**WHAT YOU NEED TO DO:**
Reproduce the data from the line containing "Where should I" up to and including the line containing "pyautogui.click(x=241, y=629)", replacing "sidebar" with "navigation panel" and keeping everything else the same. Leave out the pictures.

Data for locating displayed items:

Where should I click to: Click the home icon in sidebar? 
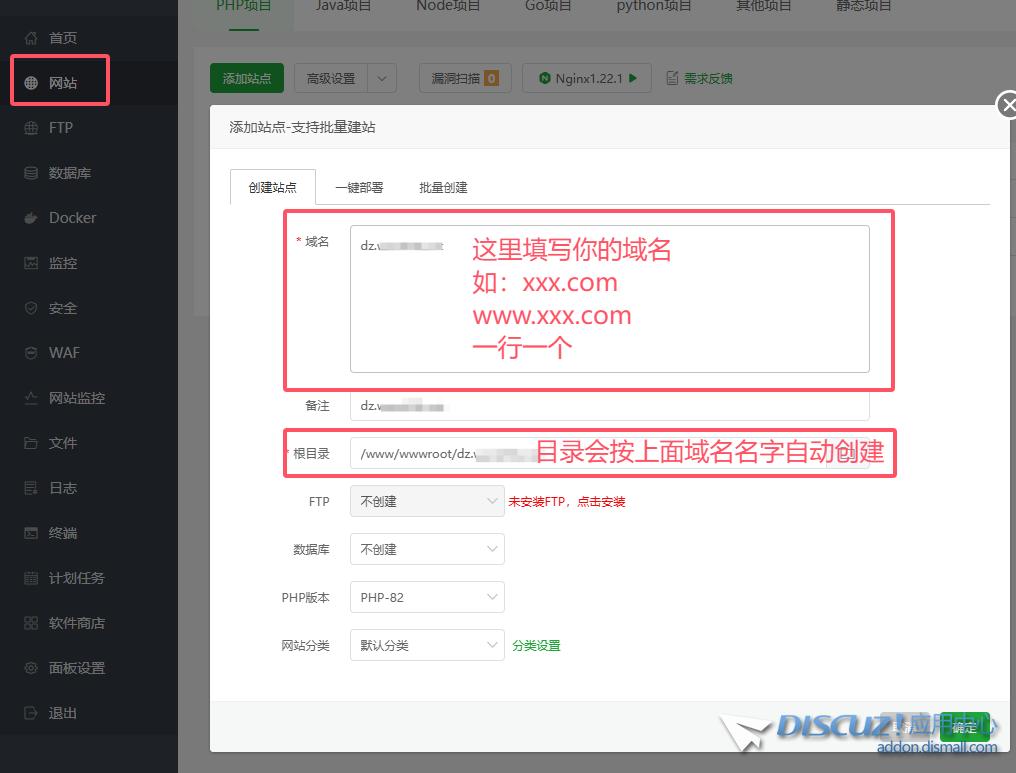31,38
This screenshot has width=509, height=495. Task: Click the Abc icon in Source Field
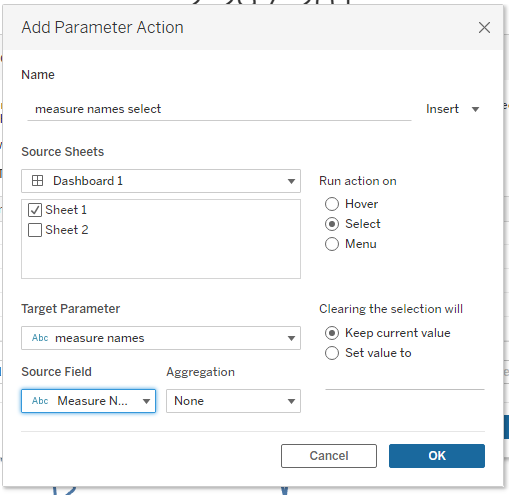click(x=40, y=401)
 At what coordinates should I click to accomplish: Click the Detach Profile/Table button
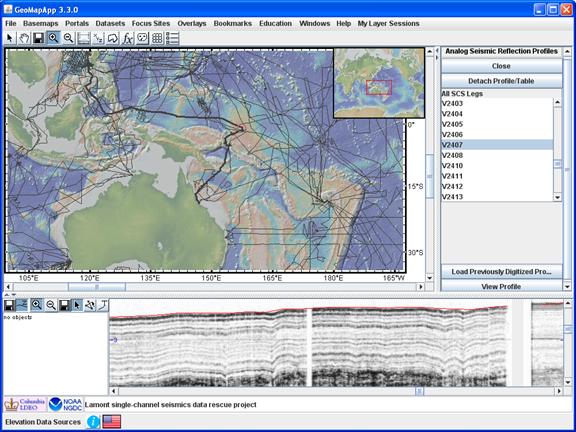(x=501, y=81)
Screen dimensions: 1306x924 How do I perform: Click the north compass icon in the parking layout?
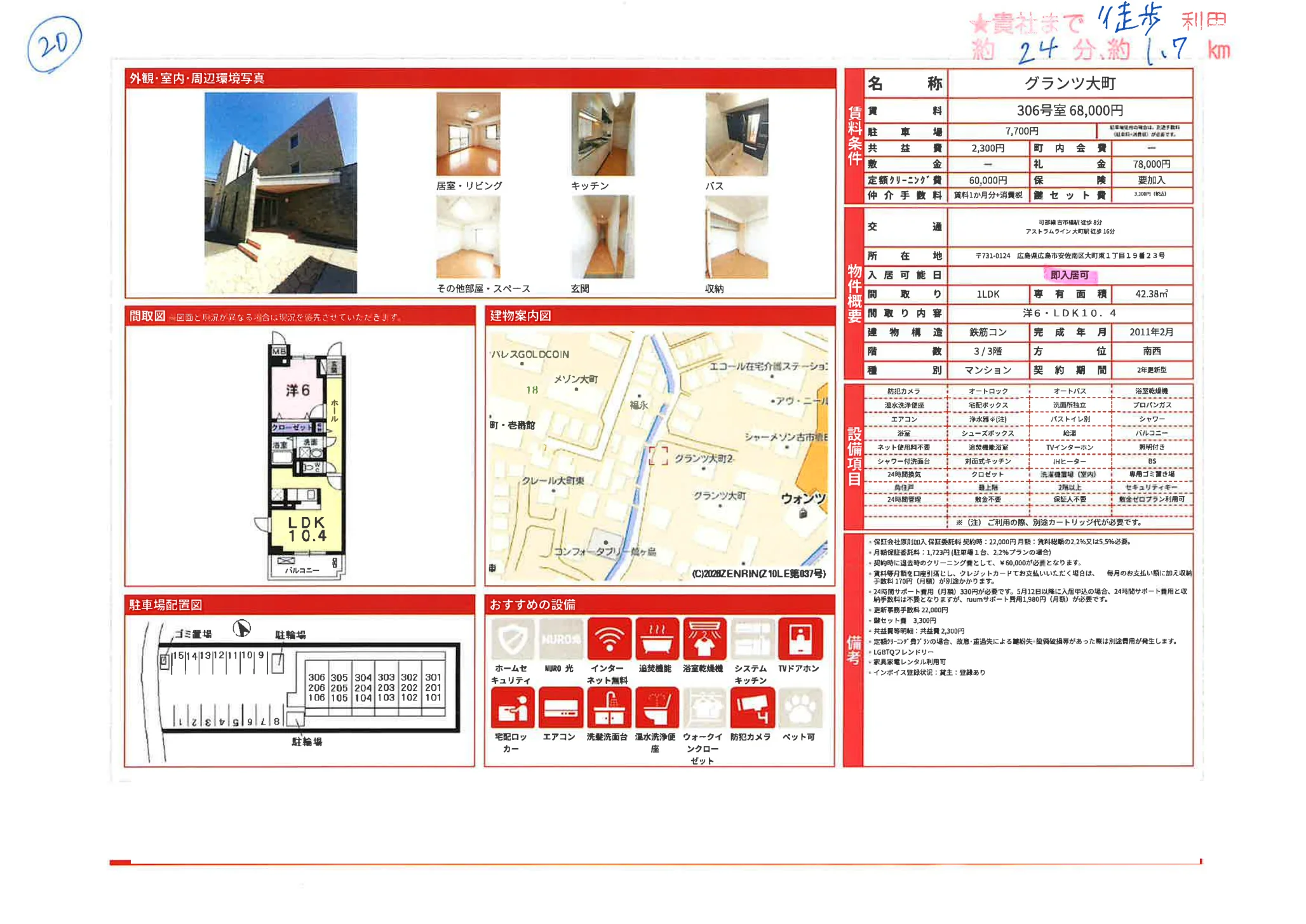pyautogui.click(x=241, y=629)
==
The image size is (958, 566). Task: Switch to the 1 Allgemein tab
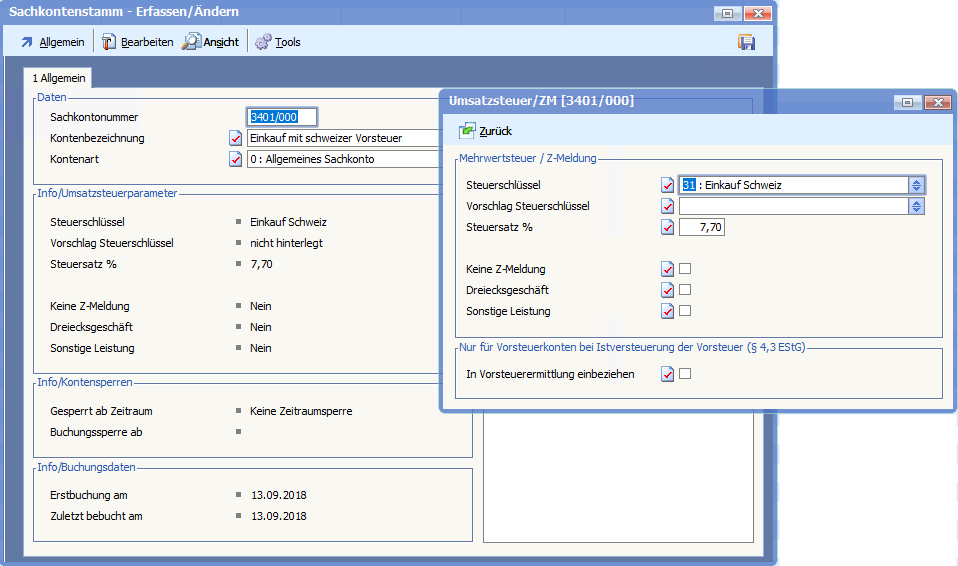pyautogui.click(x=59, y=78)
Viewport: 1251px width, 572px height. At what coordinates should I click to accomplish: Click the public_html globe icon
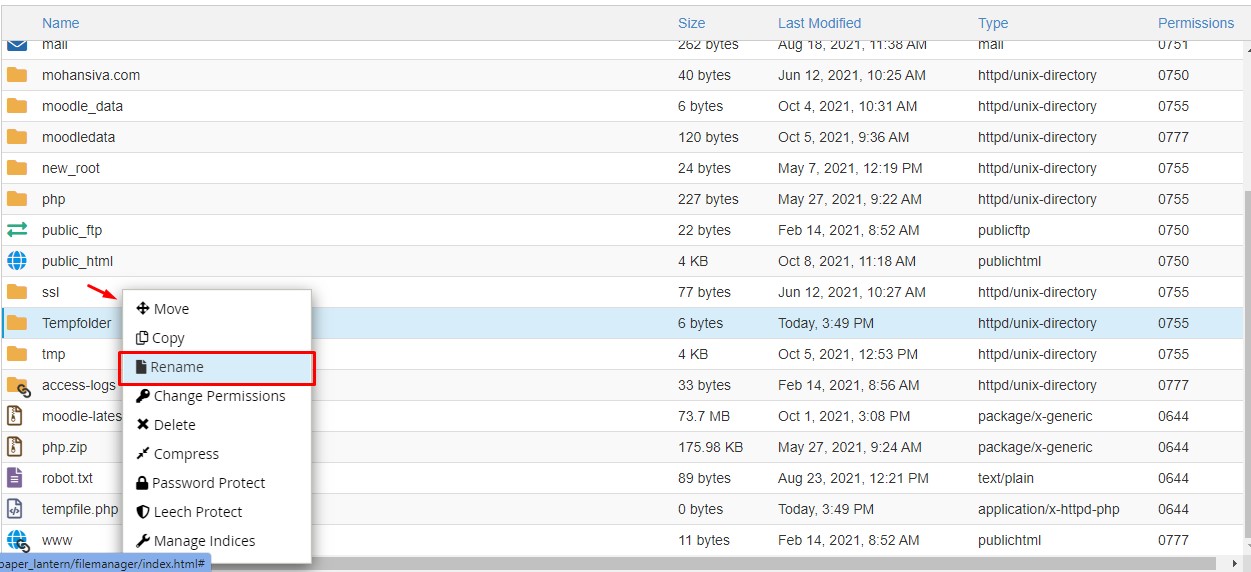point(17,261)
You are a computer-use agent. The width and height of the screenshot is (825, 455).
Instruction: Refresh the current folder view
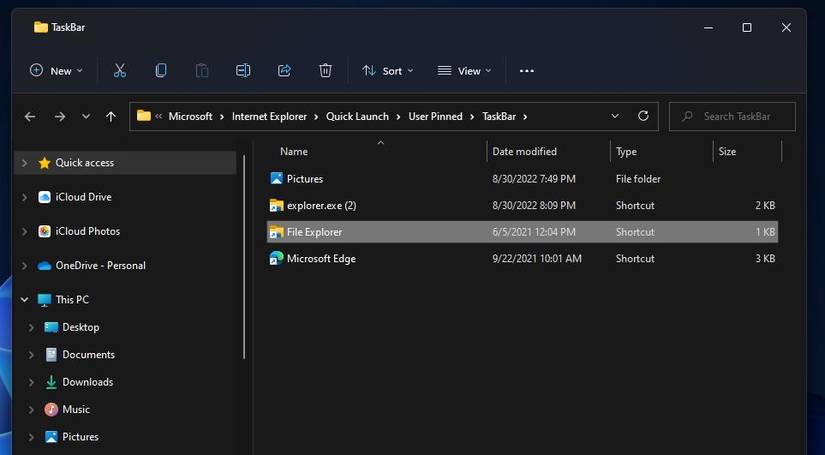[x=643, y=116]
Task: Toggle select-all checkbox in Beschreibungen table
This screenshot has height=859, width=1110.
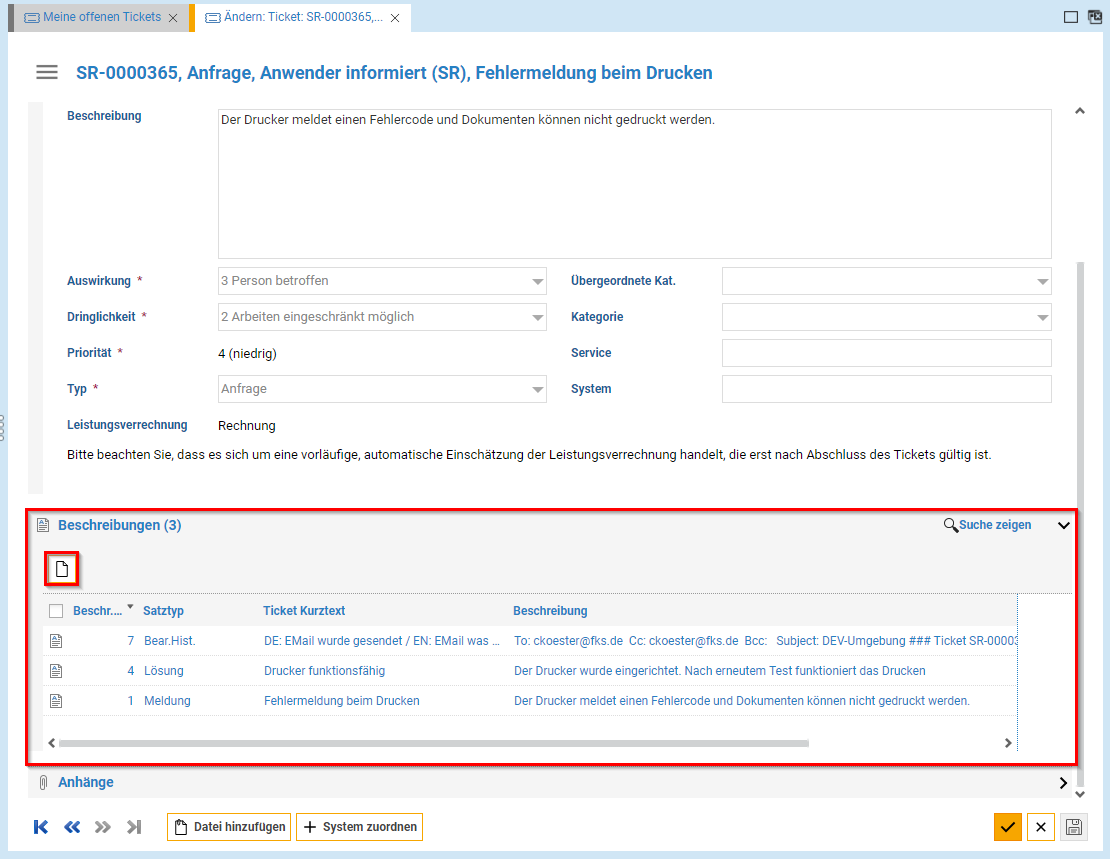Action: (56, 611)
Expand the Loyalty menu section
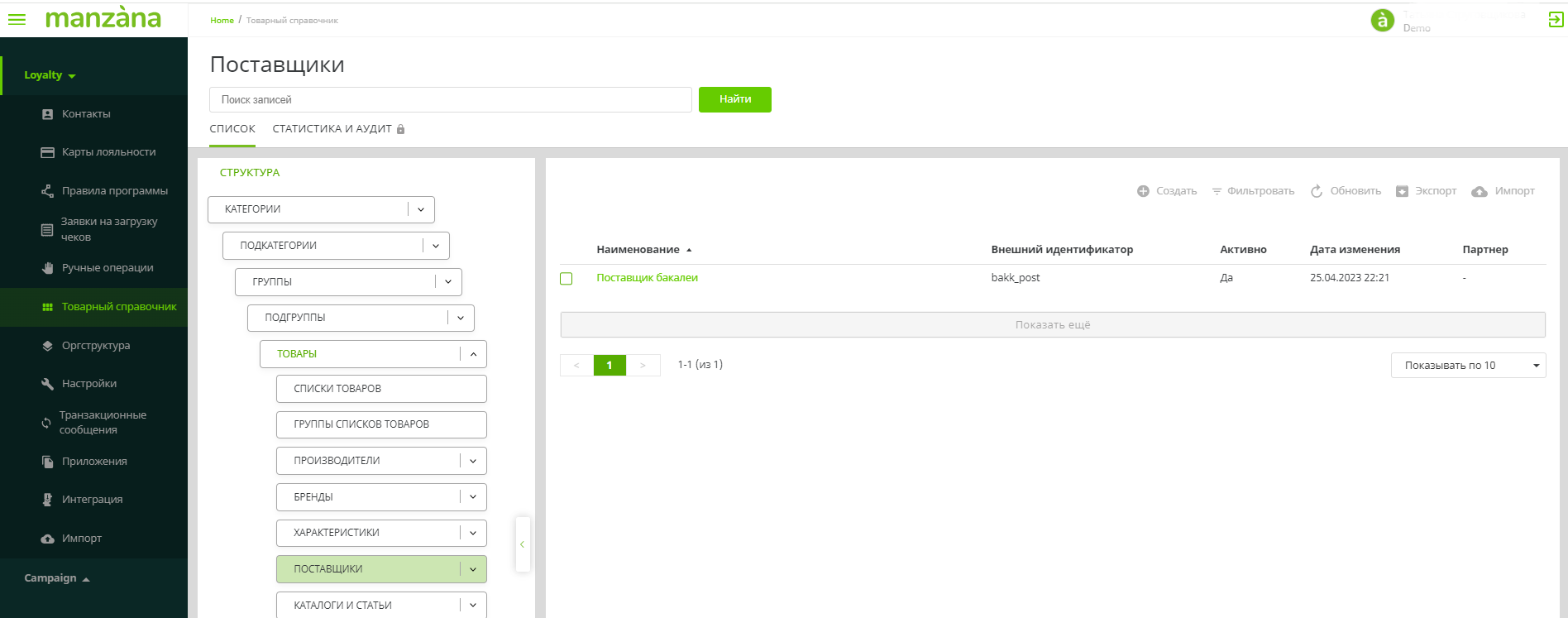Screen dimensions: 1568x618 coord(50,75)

**RESPONSE TO THE TASK:**
Where should I click to: Click the home icon in navigation panel? 
31,38
This screenshot has width=509, height=495. Task: Click the Abc icon in Source Field
click(x=40, y=401)
 At what coordinates should I click to accomplish: Click the Detach Profile/Table button
(x=501, y=81)
Screen dimensions: 1306x924 How do I perform: Click the north compass icon in the parking layout?
pyautogui.click(x=241, y=629)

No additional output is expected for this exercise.